An incident happened today where I stumbled upon the recent brutal homicide of a man I knew in high school. This touched me deeply for a number of reasons I won’t get completely into, but my grief drew a degree of introspection related to my race, the state of affairs of the black community in my city at large and what it means to be a black woman.
While I was experiencing this, I was reluctant to tell my boyfriend about my thoughts initially. I have a hard time being emotionally vulnerable, but I just had a feeling that he wouldn’t respond in a supportive manner to my feelings.
When I mentioned my reluctance, he thought that I wouldn’t speak to him about it because he’s white. This is not true as I have a reached out to a few of my close friends (also white) to bend their ear a little and have received support or at least condolences.
When I opened up to him later today, I put into words how this was touching me (the feelings of ostracization I sometimes feel, my perception of my lack of duty to the community and the tragedy his loss represented).
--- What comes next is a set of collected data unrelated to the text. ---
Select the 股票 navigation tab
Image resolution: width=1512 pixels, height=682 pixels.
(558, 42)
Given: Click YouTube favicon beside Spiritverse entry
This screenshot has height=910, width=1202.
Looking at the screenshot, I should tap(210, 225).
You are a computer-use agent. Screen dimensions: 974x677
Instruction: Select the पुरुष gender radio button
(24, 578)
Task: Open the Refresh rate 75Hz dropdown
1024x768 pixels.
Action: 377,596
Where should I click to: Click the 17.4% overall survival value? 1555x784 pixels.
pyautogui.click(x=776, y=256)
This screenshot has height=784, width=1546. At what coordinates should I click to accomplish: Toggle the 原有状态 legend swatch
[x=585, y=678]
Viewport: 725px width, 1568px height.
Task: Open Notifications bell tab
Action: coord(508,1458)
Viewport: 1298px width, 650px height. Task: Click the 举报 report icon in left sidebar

Other than to counter me on an opinion I had (the media doesn’t give a shit about POC going missing) and can you talk a little louder, it sounds like your whispering, I got no feedback whatsoever. No questions, no statements, just silence. At the end, I awkwardly told him I was going to lie down and shuffled away.
Reddit, I feel like I’m overreacting. He asks me to open up, but I always feel lonelier after the fact, particularly now. I’m lying awake feeling worse for having shared these types of feelings with him.
TL:DR: I shared some race related feelings about a homicide incident where I knew the deceased and my boyfriend barely reacted.